NaNoWriMo 2009: The Road to a Nervous Breakdown

What is NaNoWriMo, you ask? It's thirty days and nights of literary abandon accompanied by paralyzing fear and an overwhelming urge to give up writing all together. Before you even get started....

Nauseating feelings and gut-wrenching anxiety aside, NaNoWriMo is actually the ultimate writer's challenge.



THE GOAL: Write a novel in a month.

A successful attempt is 50,000 words, which breaks down to 1,667 words per day. That's 69.5 words per hour or roughly one word per minute. Easy, right? Wrong, unless you're a recluse that shuns all creature comforts and human contact. 

THE SACRIFICE: Most anything that's not an absolute necessity in your life.
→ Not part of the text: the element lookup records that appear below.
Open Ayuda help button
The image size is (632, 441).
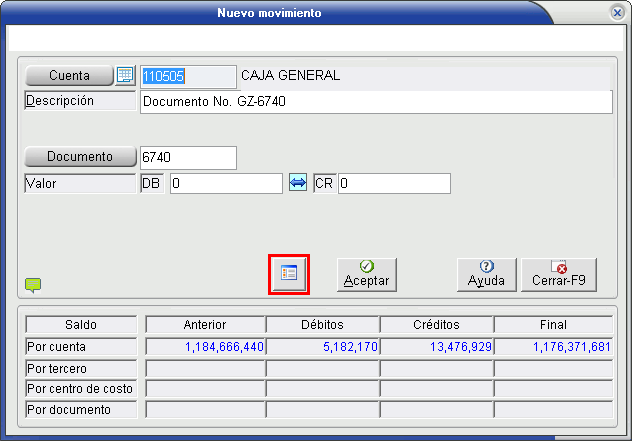[x=486, y=273]
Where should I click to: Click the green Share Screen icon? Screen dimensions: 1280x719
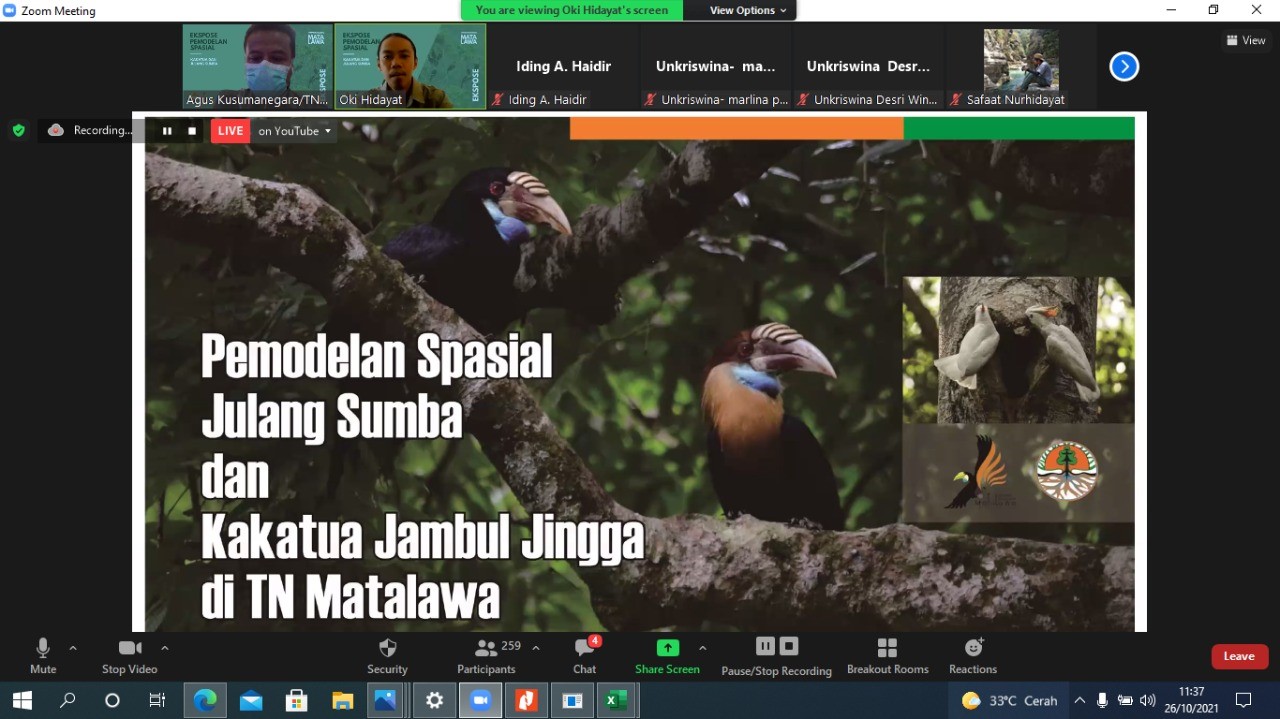click(x=667, y=648)
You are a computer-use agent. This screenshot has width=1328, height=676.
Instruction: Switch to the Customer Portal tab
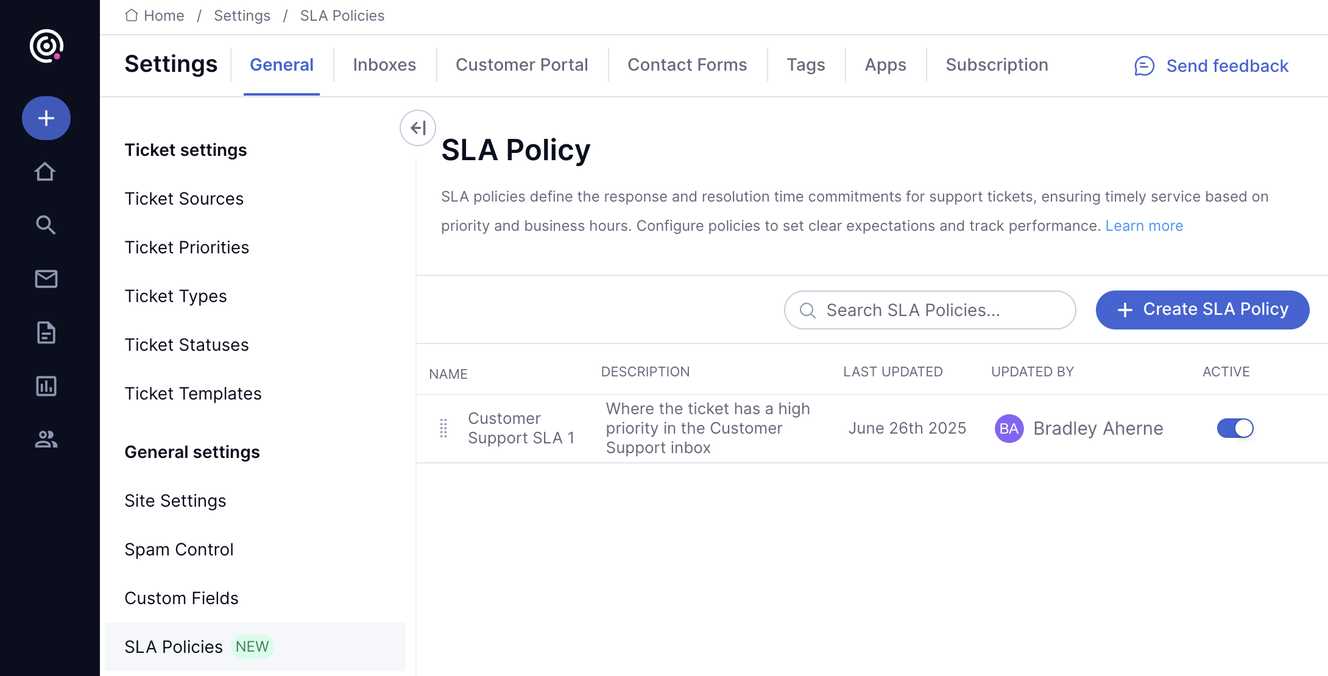tap(522, 65)
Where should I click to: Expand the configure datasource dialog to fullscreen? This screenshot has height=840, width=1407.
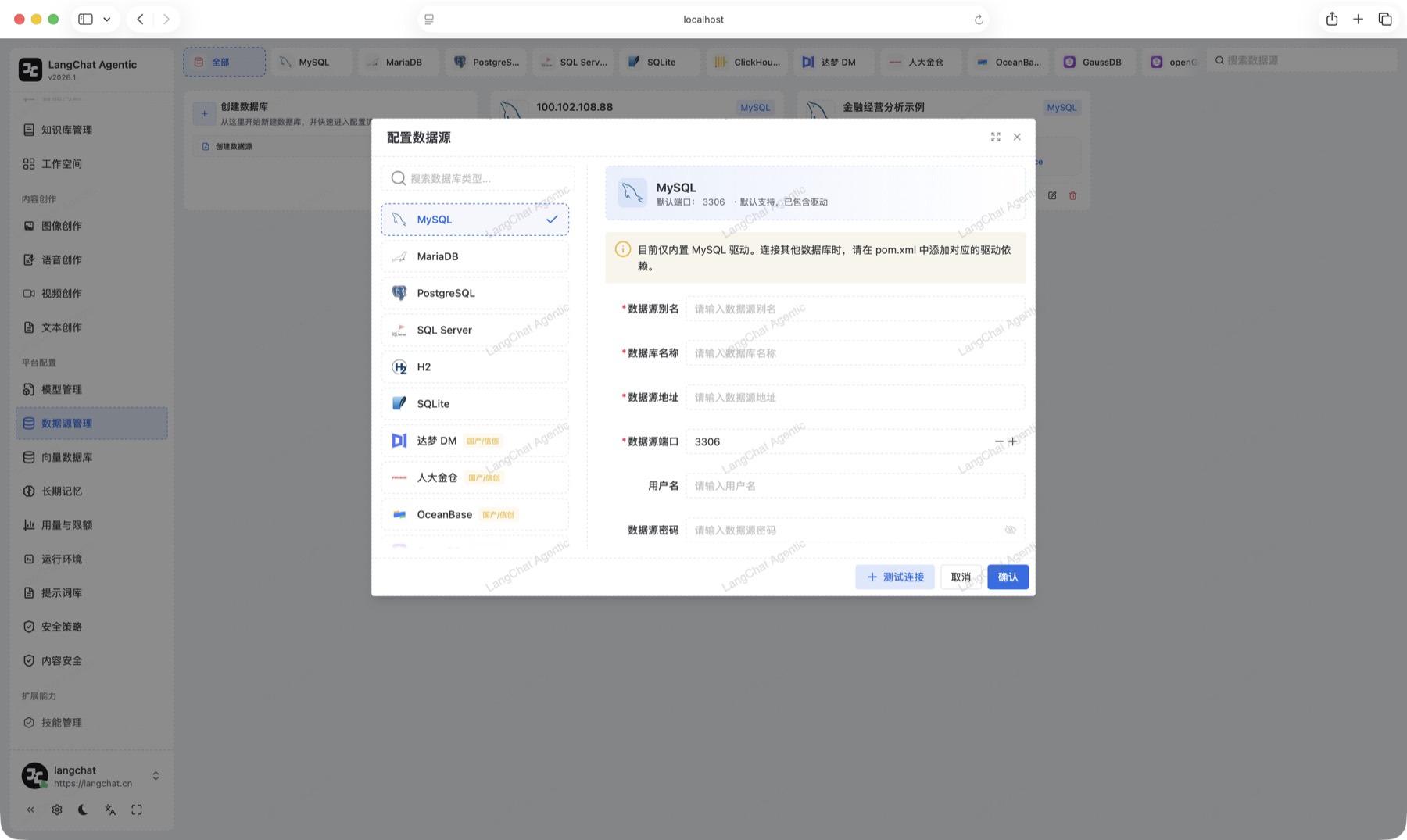point(995,137)
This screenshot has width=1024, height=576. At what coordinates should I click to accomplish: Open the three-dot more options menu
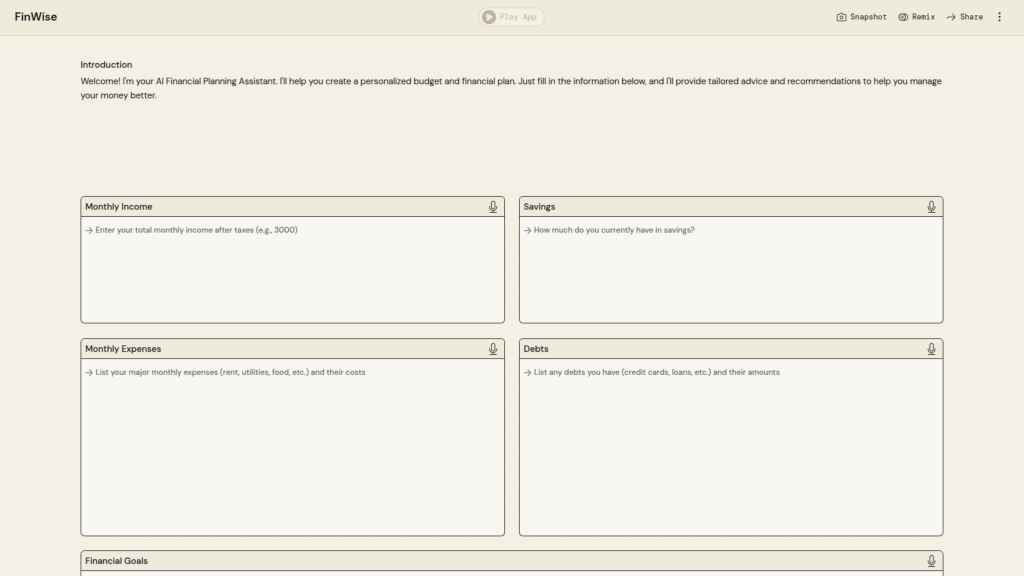coord(999,17)
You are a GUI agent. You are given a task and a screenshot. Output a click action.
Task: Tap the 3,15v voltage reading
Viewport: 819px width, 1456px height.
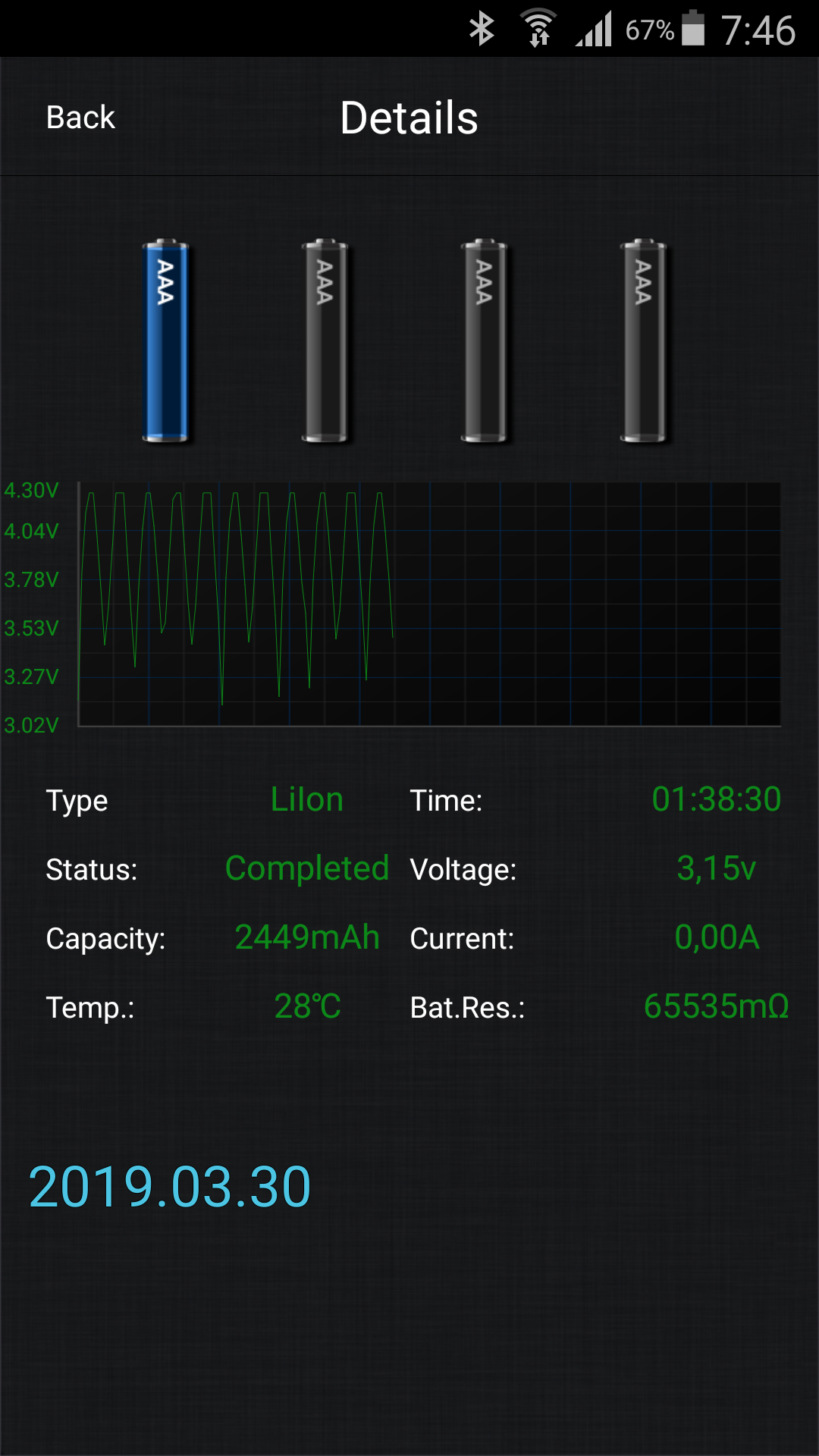[717, 868]
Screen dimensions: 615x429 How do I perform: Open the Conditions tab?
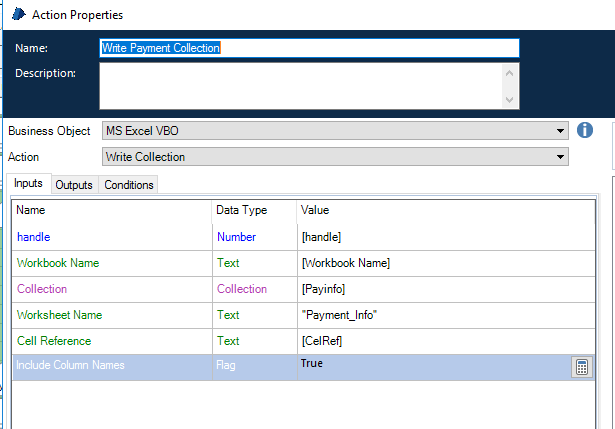click(x=129, y=185)
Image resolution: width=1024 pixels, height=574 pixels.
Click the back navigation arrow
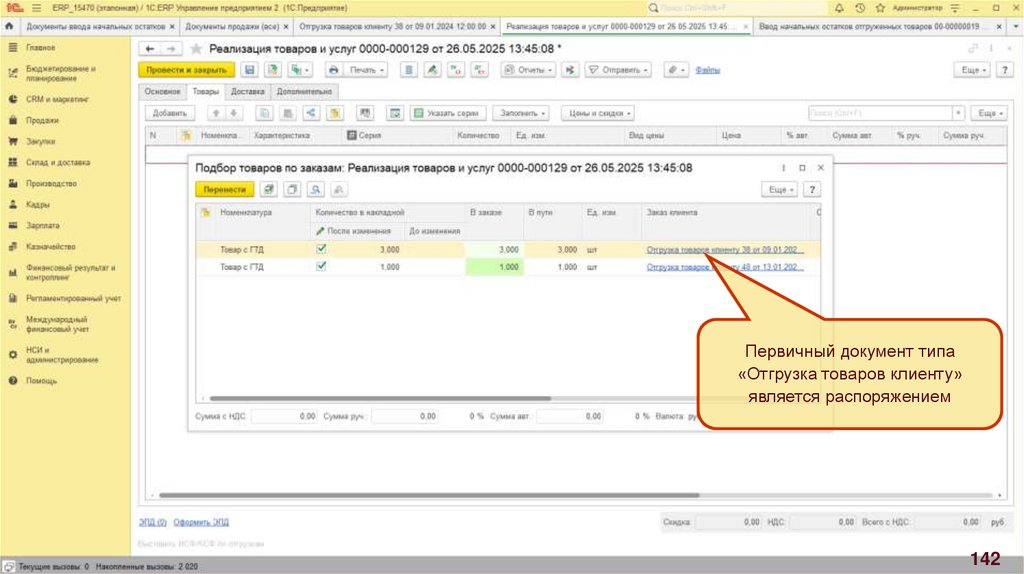coord(149,48)
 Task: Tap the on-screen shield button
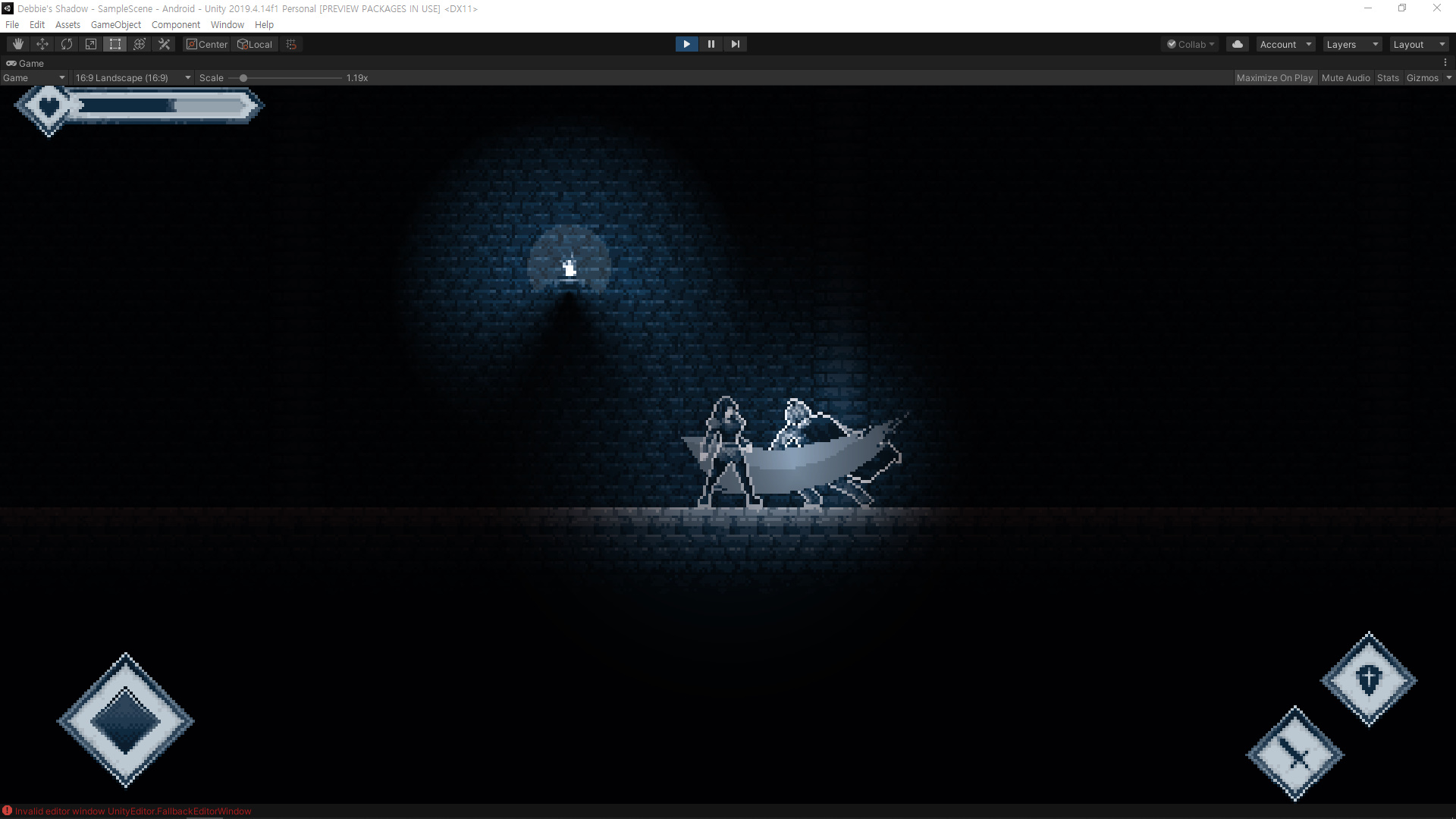coord(1369,679)
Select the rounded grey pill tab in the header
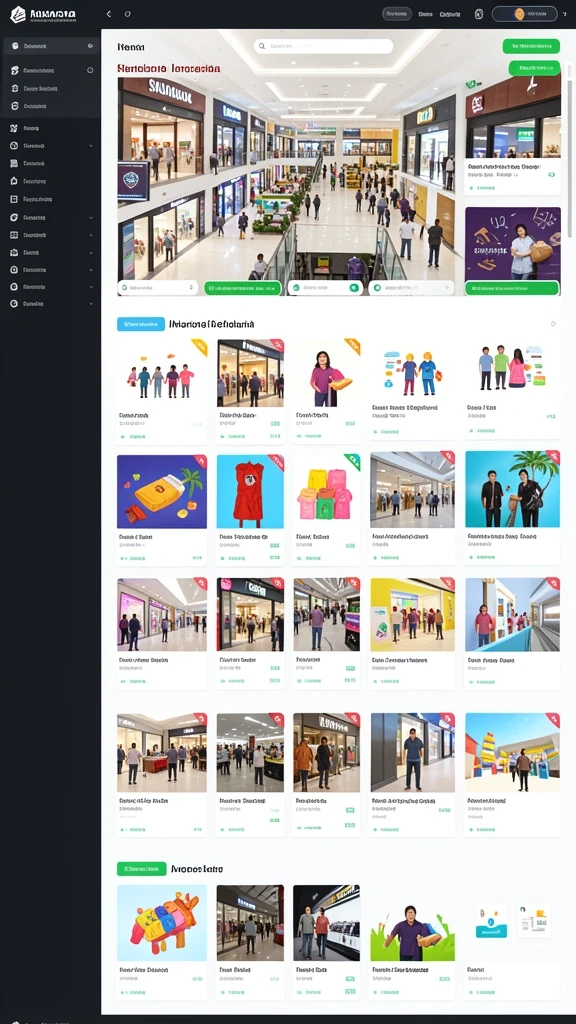 point(397,14)
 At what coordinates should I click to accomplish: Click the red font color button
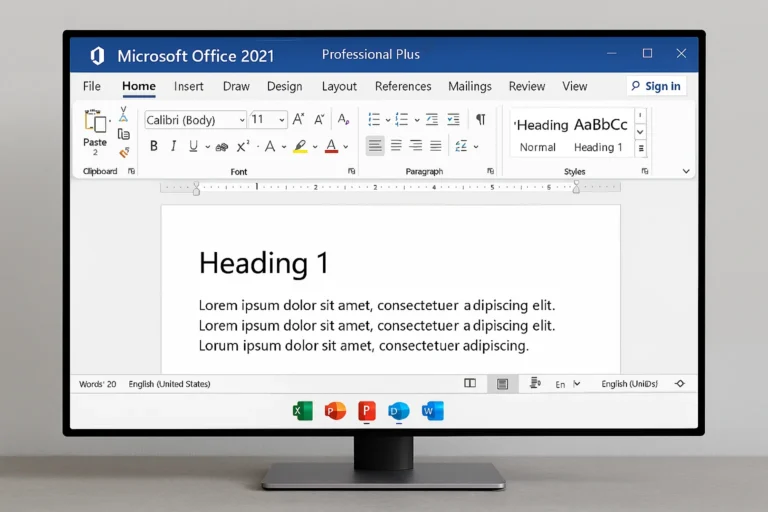(331, 146)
Movies, shopping, outings with friends, and even those Starbucks macchiatos you love so dearly are out of the question. After all, that's 15 minutes you could spend writing. Favorite TV shows, leisurely reading, and mid-afternoon naps. You can kiss those goodbye too.

And if you manage to avoid all of the extras life and put 25K down, things will become more difficult. Somewhere amidst the madness the big ticket items will become negotiable. Fire sale. Everything must go. This means personal hygiene, valuable hours of sleep, every personal relationship you've ever had, and, of course, your sanity.

But it's worth it right?

THE PEP SQUAD: Well, it's about as useless as cheerleaders for the chess team.

Writing buddies. Don't get me wrong, I appreciate the gesture and the sentiment behind it. I friend all of these other people who are attempting to write a literary masterpiece of their own in 30 days. (Good luck with that by the way. I'll be happy if I can read what I wrote without a translator when this is over.)

Then my "buddies," who I may or may not actually know, write and their word count appears in on my NaNo account site, thus producing Word Count Envy. Great. Thanks. I needed an inferiority complex as I'm tackling the impossible.

THE PAYOFF: Empty hands and a warmed heart.
That's right. There's no prize counter, nowhere to cash in your words. Your 50K won't so much as buy you a teddy bear to cry with after the carnage comes to an end. Instead you get pride, a sense of accomplishment, and, oh yeah, a completed novel. (If it makes any sense by the time you're done with it.)

I say, what the hell? I'm doing it. Bring the pain.